Simon betrayed me--just like my mother. I unlocked my computer for him to check on Fantasy Football, and what does he do? He goes to my history and find that I've been typing in my diary. He doesn't ask to read it, but chooses to on his own. He has no idea what I mean when I write it, and he had no fucking business bringing it up to me. FFFFFFFFfUUUUUUUUUUCCCCCCCCKKKKKK
Sometimes I just vent in this. I say the worst that can possibly be in my online journal, and write things in my paper journal that used to be far less offensive.

This has shaken me up quite a bit, and I don't know what I'm going to do. Should I just say, "Oh well"?

HE LOCKED HIS COMPUTER AND WOULD RARELY--3 TIMES--LET ME USE HIS. I KNEW I NEEDED A GOD DAMNED LOCK ON MY COMPUTER.

I deserve privacy from him. My thoughts are not for him to read. He asked me why I hate him so much--duh, doesn't he know he's asking me why I "hate" him when he has READ MY GOD DAMNED journal.

Betrayed
Lesson learned
Stupidity
Anxiety
Lack of trust-never trust anyone.

Well, he fucking just broke us up. Oh, funny, he just said, "put that in your fucking journal."

I don't hate him. I have put up with a lot to have gotten this far with him. I help him, run his errands, keep him company on the weekends, and I love him. Love and hate are a fine line to walk. I am sorry to have hurt him, but I need to have an outlet to vent.

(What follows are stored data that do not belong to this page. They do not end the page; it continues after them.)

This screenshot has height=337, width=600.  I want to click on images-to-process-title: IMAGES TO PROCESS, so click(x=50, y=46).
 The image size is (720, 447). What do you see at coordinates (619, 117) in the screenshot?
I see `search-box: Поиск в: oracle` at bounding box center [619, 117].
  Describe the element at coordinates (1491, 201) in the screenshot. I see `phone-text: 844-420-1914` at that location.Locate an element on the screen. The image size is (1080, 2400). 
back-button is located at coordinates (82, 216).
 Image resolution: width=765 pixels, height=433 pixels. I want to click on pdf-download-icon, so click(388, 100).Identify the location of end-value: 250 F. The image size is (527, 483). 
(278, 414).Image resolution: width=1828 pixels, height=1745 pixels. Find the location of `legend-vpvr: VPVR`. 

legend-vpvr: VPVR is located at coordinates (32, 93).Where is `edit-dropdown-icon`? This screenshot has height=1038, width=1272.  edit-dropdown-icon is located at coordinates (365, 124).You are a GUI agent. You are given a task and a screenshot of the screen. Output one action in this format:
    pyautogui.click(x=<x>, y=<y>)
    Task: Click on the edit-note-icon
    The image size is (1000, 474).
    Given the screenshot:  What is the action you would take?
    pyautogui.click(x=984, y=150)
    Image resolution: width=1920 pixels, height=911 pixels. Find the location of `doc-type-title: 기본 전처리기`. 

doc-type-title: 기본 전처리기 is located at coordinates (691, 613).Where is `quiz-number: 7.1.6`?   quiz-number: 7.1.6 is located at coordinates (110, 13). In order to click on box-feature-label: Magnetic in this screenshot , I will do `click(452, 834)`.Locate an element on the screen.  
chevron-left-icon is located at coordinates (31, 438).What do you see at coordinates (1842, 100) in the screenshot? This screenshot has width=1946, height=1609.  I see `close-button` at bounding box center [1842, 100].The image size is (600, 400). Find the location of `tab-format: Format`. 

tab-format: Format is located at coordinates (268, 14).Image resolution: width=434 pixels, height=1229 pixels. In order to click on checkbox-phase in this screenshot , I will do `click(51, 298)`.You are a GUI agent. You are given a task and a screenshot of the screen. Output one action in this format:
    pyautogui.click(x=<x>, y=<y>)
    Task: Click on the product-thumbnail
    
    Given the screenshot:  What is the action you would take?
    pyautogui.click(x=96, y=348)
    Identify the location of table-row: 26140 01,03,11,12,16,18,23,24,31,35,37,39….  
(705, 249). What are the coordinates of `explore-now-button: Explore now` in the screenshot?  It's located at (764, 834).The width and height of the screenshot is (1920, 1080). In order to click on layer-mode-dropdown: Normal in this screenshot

He failed to mention/notice anything in my journals that was good (at least he didn't point anything out), or notice that I have thoughts of hurting myself. Selfish. He thinks I'm with him for financial support!! After all the mental support and support in helping him with his homes--he is saying I need him financially? I was actually PROUD of him for buying stamps yesterday. Stamps!

I guess that my heart and body feel disgusting. My soul is black and I deserve pain. I hate all there is about me. My journal is a reflection about how horrible I am. No colors reflect off me. I am a black tarry hole. I wish someone would hurt me physically--it's so much better than spiritually/mentally for me. I cut and hurt myself the other day and that worked for forgetting.

He has no idea sometimes. I am angry, and he is all puffed up. I am not going to write more about this topic and grind it into the ground.

I am going to art class today, and I need a haircut. I'm starting to look like Mortissa (sp?) ever since I dyed my hair black.

I feel scared, alone, and hollow again. Numb--but not comfortably. I'm sad.